When we, the customers, treat these shopping carts as our own rather than the property of the store, provided to us to make our shopping easier, we won’t take any  responsibility. Which is strange to me: when your neighbor loans you a cup of sugar, you don’t walk out of her house, using the sugar and throw away her cup carelessly, do you? You are grateful she had sugar when you were baking cookies, so you return her cup, together with a stack of freshly baked cookies to her house. So why are Americans so careless when it comes to shopping carts?

Yesterday I read in the paper that Bangor officials are trying to tackle this ‘problem’. They have researched what other towns are doing and I was shocked to learn that in some cases the supermarkets are held responsible for the stray shopping carts! That seems unfair to me: they are providing their customers a service, the customers abused this service and the store needs to pay for that.

I invite the Bangor city counselors to look into the Dutch system.

In the Netherlands they have a system since 1985 (source Wikepedia) in which the shopping carts are chained together near the entrance of the store. In order to use a cart, you have to put a coin in the slot; this will unchain the cart and after use, you click it back into place and you will get your coin back. I believe it is a fifty-euro cent coin, most people have a few of these standard in their car, coat pocket or even on specially designed key ring (we’re talking about the Dutch here: masters of design!).

Of course there isn’t a Dutch person who would not return the shopping cart to the designated area: that 50 cent coin needs to come back!

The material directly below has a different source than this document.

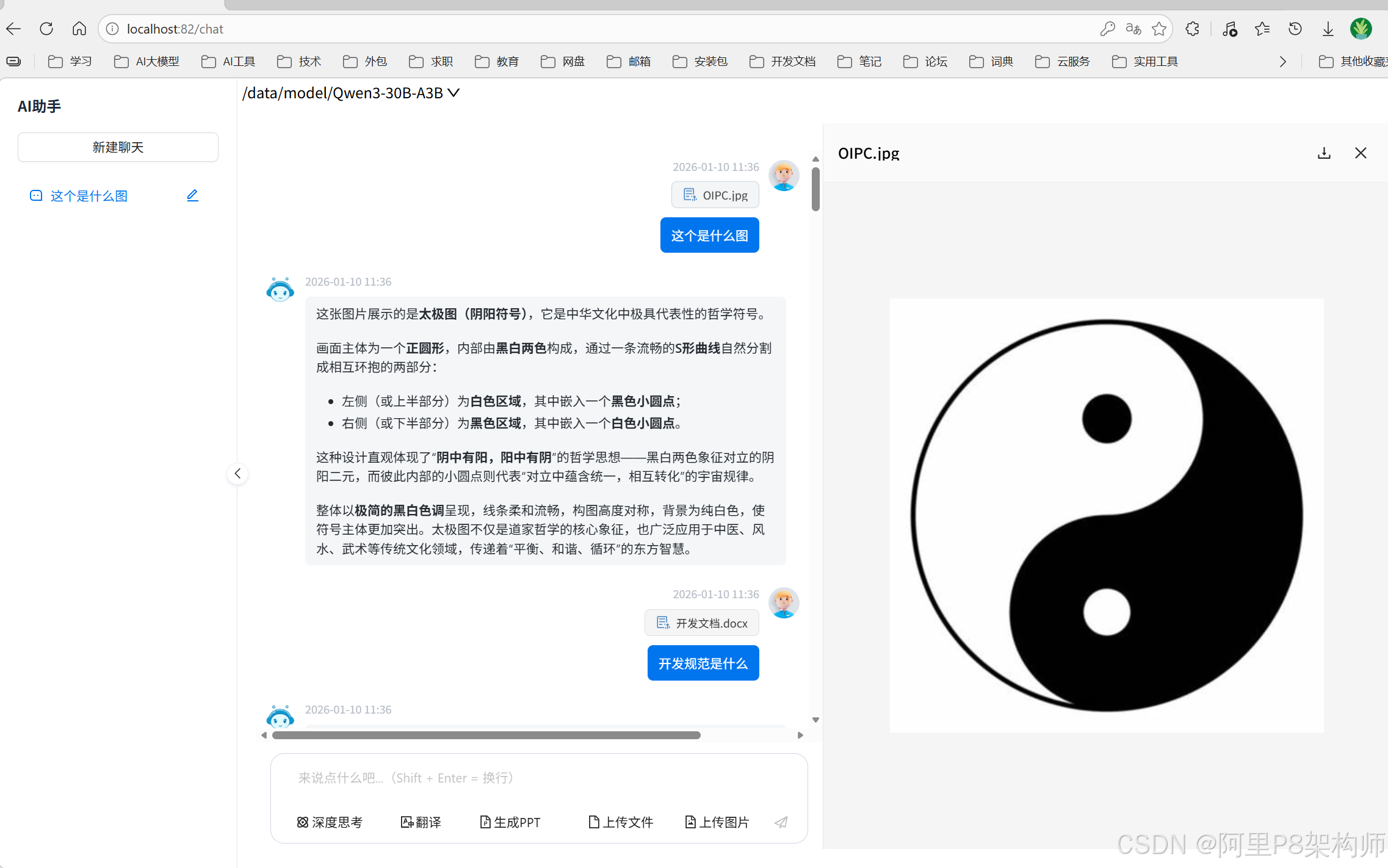Screen dimensions: 1388x868
Task: Collapse the sidebar with the chevron arrow
Action: (x=237, y=473)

I have often wondered if that 50 cent incentive would be enough here in the US. Would it be enough to have people take those ten steps to return their shopping carts? Bangor City Councils: I challenge you to look into this and perhaps Bangor can be the trendsetter city for the entire US!


Edith Schriever

About Edith Schriever

I am a Maine-igrant from the Netherlands. While my scientist husband fell in love with the beautiful research institute here, I fell in love with Mount Desert Island. Mountains, ocean, wild life, peace and quiet! A culture change? Yes, a bit. Americans are not at all like the Jerry Springer audience I saw on TV when living in the Netherlands, well, at least not everyone. Portions are big and toilets small and low; I have learned to embrace the cultural differences.